Collected data entries:
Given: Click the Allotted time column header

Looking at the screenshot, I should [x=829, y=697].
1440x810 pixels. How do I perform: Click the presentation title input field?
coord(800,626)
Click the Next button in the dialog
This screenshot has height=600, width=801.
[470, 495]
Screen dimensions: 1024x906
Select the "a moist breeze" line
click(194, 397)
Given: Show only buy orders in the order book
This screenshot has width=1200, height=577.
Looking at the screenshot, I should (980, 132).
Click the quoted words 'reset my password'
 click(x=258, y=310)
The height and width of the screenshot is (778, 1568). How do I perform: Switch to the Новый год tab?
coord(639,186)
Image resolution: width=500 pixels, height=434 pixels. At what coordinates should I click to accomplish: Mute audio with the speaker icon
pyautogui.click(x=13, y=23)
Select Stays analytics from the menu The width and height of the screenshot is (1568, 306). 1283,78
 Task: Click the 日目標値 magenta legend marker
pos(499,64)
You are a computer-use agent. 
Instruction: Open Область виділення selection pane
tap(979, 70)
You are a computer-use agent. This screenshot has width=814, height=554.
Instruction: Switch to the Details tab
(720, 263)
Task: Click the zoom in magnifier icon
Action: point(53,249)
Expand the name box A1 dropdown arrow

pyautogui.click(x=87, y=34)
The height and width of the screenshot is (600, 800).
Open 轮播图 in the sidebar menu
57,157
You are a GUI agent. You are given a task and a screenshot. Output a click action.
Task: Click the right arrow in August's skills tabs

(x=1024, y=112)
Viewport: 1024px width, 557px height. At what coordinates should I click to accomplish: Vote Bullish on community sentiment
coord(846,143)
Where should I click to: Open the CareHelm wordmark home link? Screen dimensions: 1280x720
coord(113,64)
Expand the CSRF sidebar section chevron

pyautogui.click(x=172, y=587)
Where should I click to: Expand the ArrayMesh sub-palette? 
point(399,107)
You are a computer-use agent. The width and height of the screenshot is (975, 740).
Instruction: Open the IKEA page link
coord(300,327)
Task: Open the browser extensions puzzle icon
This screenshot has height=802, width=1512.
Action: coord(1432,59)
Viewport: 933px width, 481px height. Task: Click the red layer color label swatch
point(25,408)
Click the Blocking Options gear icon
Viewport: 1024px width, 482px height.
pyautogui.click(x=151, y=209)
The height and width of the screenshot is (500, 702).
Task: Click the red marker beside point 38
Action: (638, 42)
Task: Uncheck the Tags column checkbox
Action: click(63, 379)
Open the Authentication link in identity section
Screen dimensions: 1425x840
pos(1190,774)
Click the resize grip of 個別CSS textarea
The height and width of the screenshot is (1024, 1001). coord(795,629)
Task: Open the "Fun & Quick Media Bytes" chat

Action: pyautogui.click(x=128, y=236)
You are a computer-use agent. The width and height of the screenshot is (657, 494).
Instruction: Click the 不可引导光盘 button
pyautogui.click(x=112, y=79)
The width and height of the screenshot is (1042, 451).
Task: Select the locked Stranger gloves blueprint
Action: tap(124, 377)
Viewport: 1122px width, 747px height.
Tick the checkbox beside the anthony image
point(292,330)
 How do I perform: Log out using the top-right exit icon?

> _Your goal_: Copy out all of the lines above exactly.

> _Output for this exercise_:
Given: Click the Allotted time column header

Looking at the screenshot, I should [x=829, y=697].
1440x810 pixels. How do I perform: Click the presentation title input field?
coord(800,626)
Click the Next button in the dialog
This screenshot has height=600, width=801.
[470, 495]
Screen dimensions: 1024x906
Select the "a moist breeze" line
click(194, 397)
Given: Show only buy orders in the order book
This screenshot has width=1200, height=577.
Looking at the screenshot, I should (980, 132).
Click the quoted words 'reset my password'
 click(x=258, y=310)
The height and width of the screenshot is (778, 1568). How do I perform: Switch to the Новый год tab?
coord(639,186)
Image resolution: width=500 pixels, height=434 pixels. At what coordinates should I click to accomplish: Mute audio with the speaker icon
pyautogui.click(x=13, y=23)
Select Stays analytics from the menu The width and height of the screenshot is (1568, 306). 1283,78
 Task: Click the 日目標値 magenta legend marker
pos(499,64)
You are a computer-use agent. 
Instruction: Open Область виділення selection pane
tap(979, 70)
You are a computer-use agent. This screenshot has width=814, height=554.
Instruction: Switch to the Details tab
(720, 263)
Task: Click the zoom in magnifier icon
Action: point(53,249)
Expand the name box A1 dropdown arrow

pyautogui.click(x=87, y=34)
The height and width of the screenshot is (600, 800).
Open 轮播图 in the sidebar menu
57,157
You are a GUI agent. You are given a task and a screenshot. Output a click action.
Task: Click the right arrow in August's skills tabs

(x=1024, y=112)
Viewport: 1024px width, 557px height. At what coordinates should I click to accomplish: Vote Bullish on community sentiment
coord(846,143)
Where should I click to: Open the CareHelm wordmark home link? Screen dimensions: 1280x720
coord(113,64)
Expand the CSRF sidebar section chevron

pyautogui.click(x=172, y=587)
Where should I click to: Expand the ArrayMesh sub-palette? 
point(399,107)
You are a computer-use agent. The width and height of the screenshot is (975, 740).
Instruction: Open the IKEA page link
coord(300,327)
Task: Open the browser extensions puzzle icon
This screenshot has height=802, width=1512.
Action: coord(1432,59)
Viewport: 933px width, 481px height. Task: Click the red layer color label swatch
point(25,408)
Click the Blocking Options gear icon
Viewport: 1024px width, 482px height.
pyautogui.click(x=151, y=209)
The height and width of the screenshot is (500, 702).
Task: Click the red marker beside point 38
Action: (638, 42)
Task: Uncheck the Tags column checkbox
Action: click(63, 379)
Open the Authentication link in identity section
Screen dimensions: 1425x840
pos(1190,774)
Click the resize grip of 個別CSS textarea
The height and width of the screenshot is (1024, 1001). coord(795,629)
Task: Open the "Fun & Quick Media Bytes" chat

Action: pyautogui.click(x=128, y=236)
You are a computer-use agent. The width and height of the screenshot is (657, 494).
Instruction: Click the 不可引导光盘 button
pyautogui.click(x=112, y=79)
The width and height of the screenshot is (1042, 451).
Task: Select the locked Stranger gloves blueprint
Action: tap(124, 377)
Viewport: 1122px width, 747px height.
Tick the checkbox beside the anthony image
point(292,330)
 How do I perform: Log out using the top-right exit icon?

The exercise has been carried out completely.